A Saga As Told By His Former Slave
The following obituary was taken from The Jacksonville
Times-Union, and was the inspiration of a lengthy poem by
Jacksonville businessman, Stationer, and writer Columbus
Drew. It was included in the book Columbus Drew; Something of His Life and Ancestry
and Some of His Literary Work compiled by Alice J. Drew; The
Drew Press, Jacksonville, Florida, MCMX; library no. f 811; pp. 17-21.
- Listed under the title "A Southern Incident" is this obituary of Elisha Green written by
his former slave Samuel Spearing in Jacksonville 24 October 1875.
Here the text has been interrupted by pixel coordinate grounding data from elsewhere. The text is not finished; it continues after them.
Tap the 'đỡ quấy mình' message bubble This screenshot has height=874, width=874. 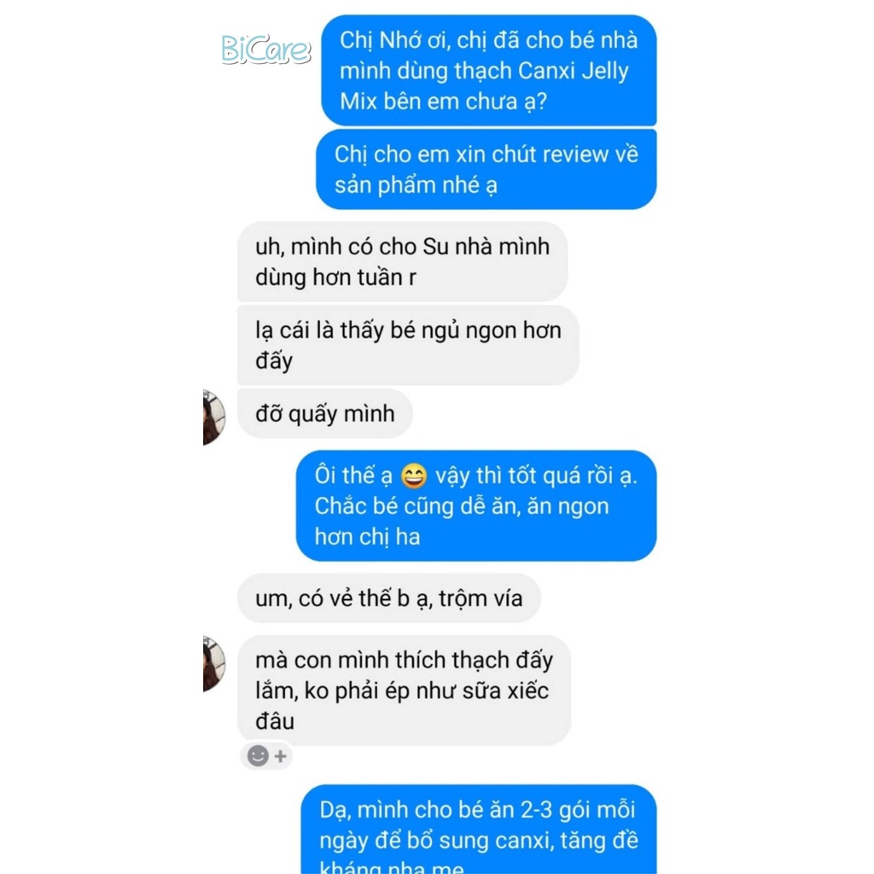click(325, 413)
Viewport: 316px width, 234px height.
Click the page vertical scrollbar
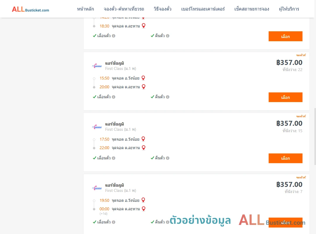(315, 136)

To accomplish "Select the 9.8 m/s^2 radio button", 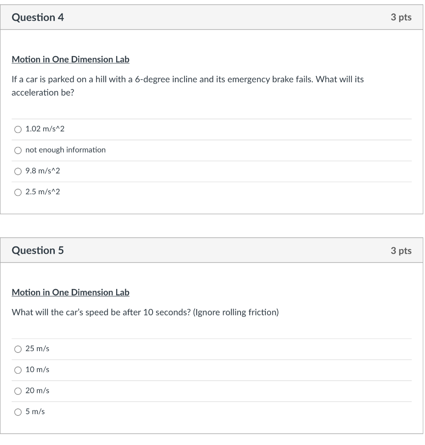I will coord(18,171).
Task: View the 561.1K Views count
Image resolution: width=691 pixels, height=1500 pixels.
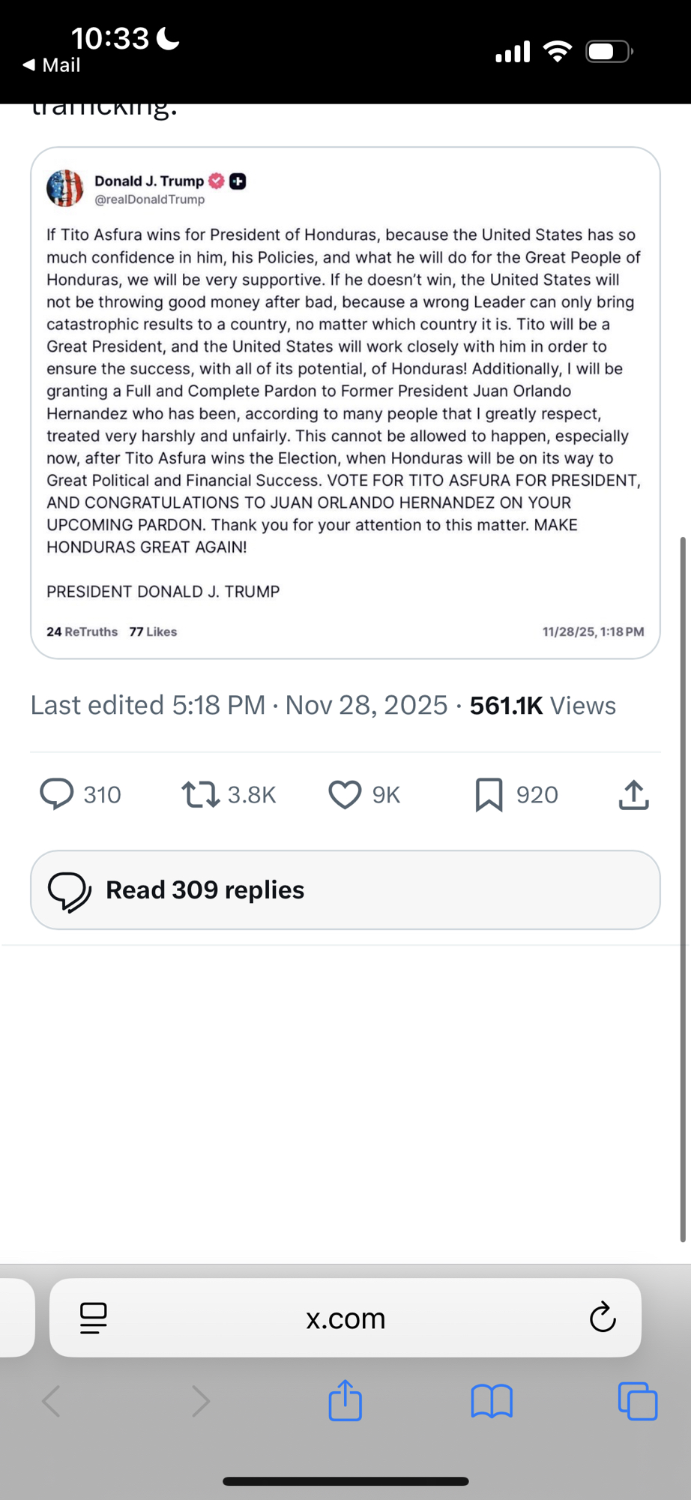Action: coord(543,706)
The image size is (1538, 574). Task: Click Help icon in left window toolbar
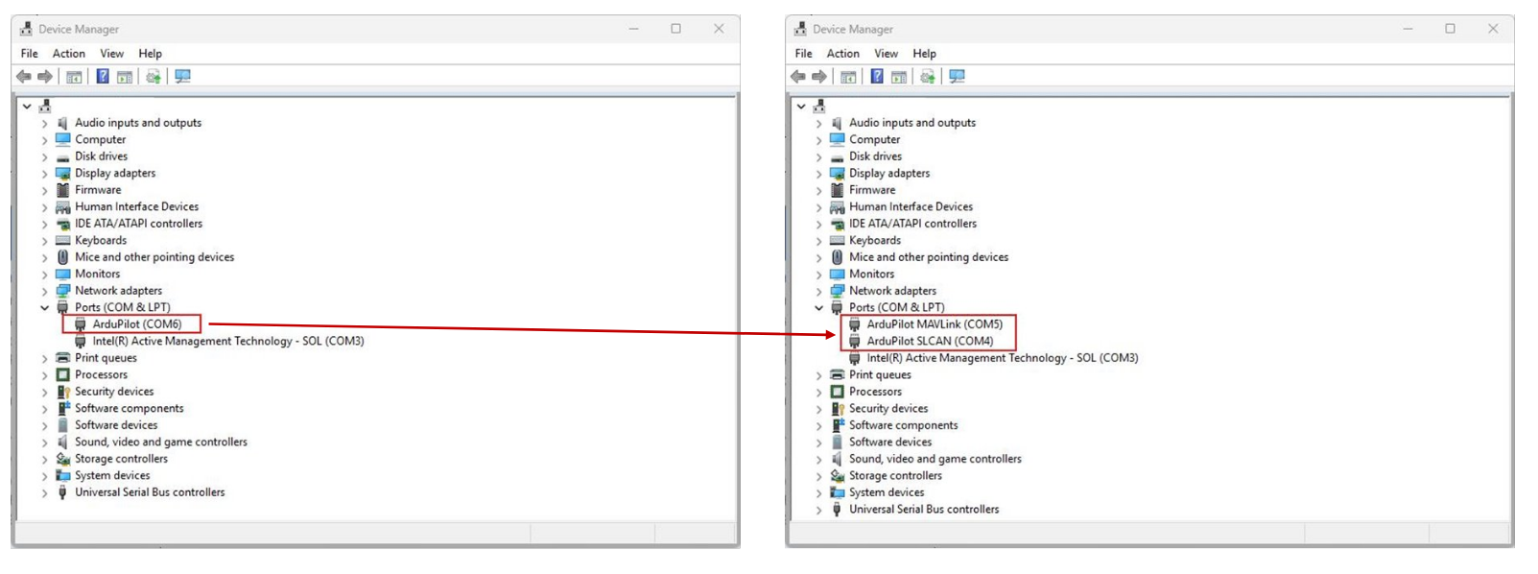click(x=103, y=77)
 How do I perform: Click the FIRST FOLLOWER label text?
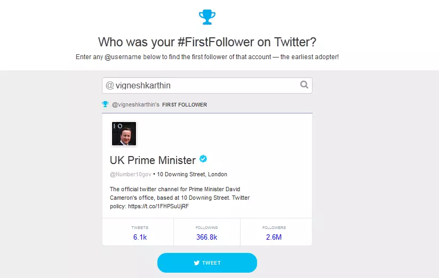[185, 105]
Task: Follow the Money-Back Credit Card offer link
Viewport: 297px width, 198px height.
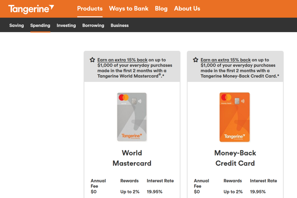Action: click(x=226, y=60)

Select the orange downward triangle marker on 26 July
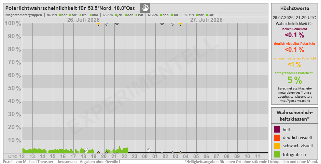point(98,24)
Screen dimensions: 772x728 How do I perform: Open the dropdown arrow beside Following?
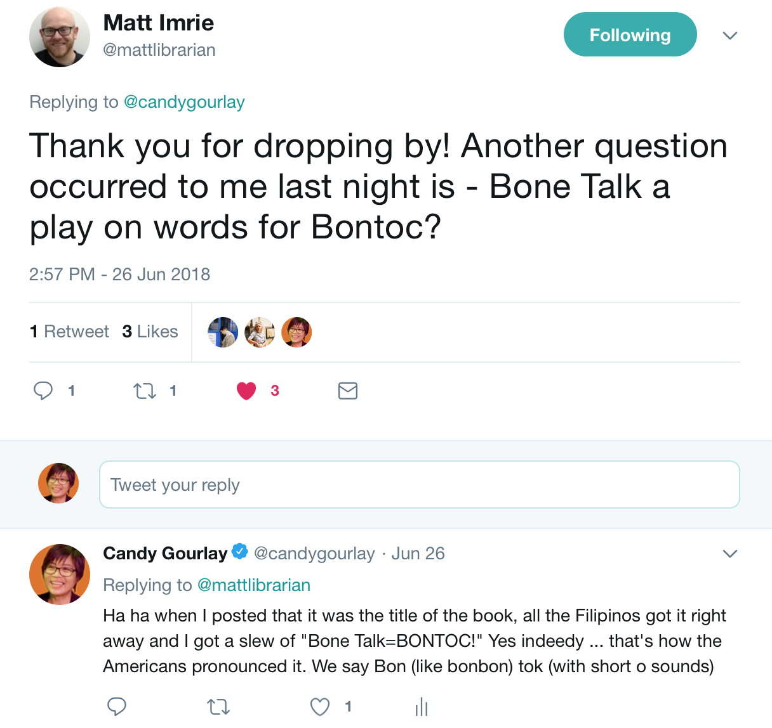pos(730,36)
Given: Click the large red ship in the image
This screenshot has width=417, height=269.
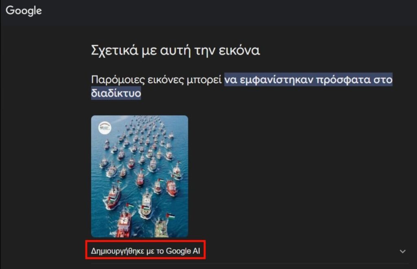Looking at the screenshot, I should (x=124, y=224).
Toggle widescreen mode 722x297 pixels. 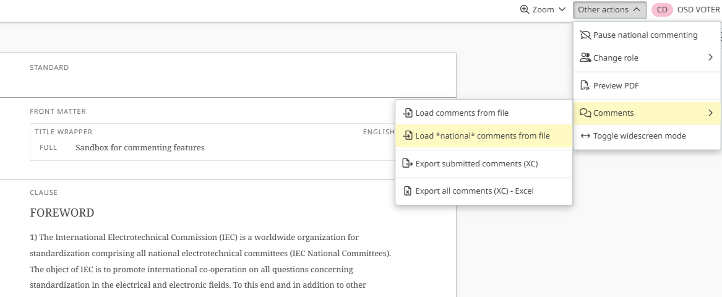point(639,136)
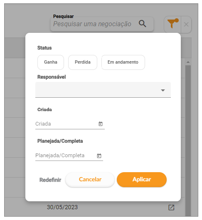The height and width of the screenshot is (220, 202).
Task: Open the Planejada/Completa calendar picker icon
Action: click(99, 156)
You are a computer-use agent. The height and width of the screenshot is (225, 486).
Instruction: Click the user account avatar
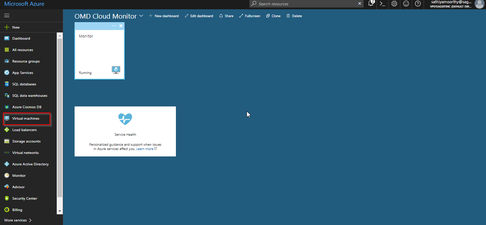coord(479,4)
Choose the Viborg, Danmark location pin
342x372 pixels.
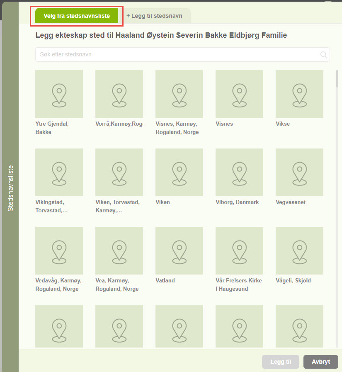pos(239,172)
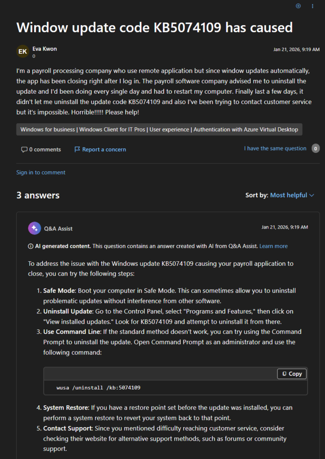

- "Died, in Baker County, near Sanderson, on the 17th instant,
Elisha Green, aged 85 years and 15 days.
- "Mr. Green was born in South Carolina, near Georgetown; but
father removed to Bullock County, Georgia, where he resided
until he removed to Florida in 1829. He served in the war
against England in 1812, under Gen. Jackson. He was with Gen.
Jackson during the campaign through Florida. On Christmas
Day, 1830, he commenced his settlement on the south prong of
the St. Mary's River, which was then an unbroken wilderness,
inhabited only by the Indians. He made a camp site at the root
of a large pine tree whilst preparing a shelter for his
family, consisting of a wife and six small children. On the
breaking out of the Seminole War, he enlisted and served
through the war during which he was twice obliged to send his
family to Georgia for safety. His property was destroyed and
buildings burned by the Indians, but he returned to begin again
on the ruins of his home, collecting such remnants of his
stock as had escaped the maurading savages. By hard work
and careful management, he soon surrounded himself with
the comforts of life. In 1840 he bought the first slave he ever
owned, the writer of this notice, who regrets that he is not able in
this sketch to do justice to the friendship which sprung up
between master and servant, which lasted until death came
between them. As a master he was kind and just; he never
separated families, nor was he careless of their welfare in any
particular.
- Before the breaking out of the war he was comfortably off, and
could have retired from active work; but he preferred not to be
idle, he continued to take active oversight of his affairs until near
the close of his life. There was no work that he required to be
done that he was not always ready to take home of himself
and lend a hand to push along.
- "The unfortunate were never sent away from his door without
relief from his own hands. And he often relieved others to his
own hurt, and it can safely be said that there is not a soul living
that can say that he ever did wrong to his fellow man. And
the writer can testify to many acts of kindness done to himself.
"Mr. Green was a member of the Baptist Church for thirty
years, and died in that faith. His place will be hard to fill, and in
the neighborhood where he has resided for forty-five years, he
was universally respected and esteemed. He left a large family
of children, grand children and great-grand children.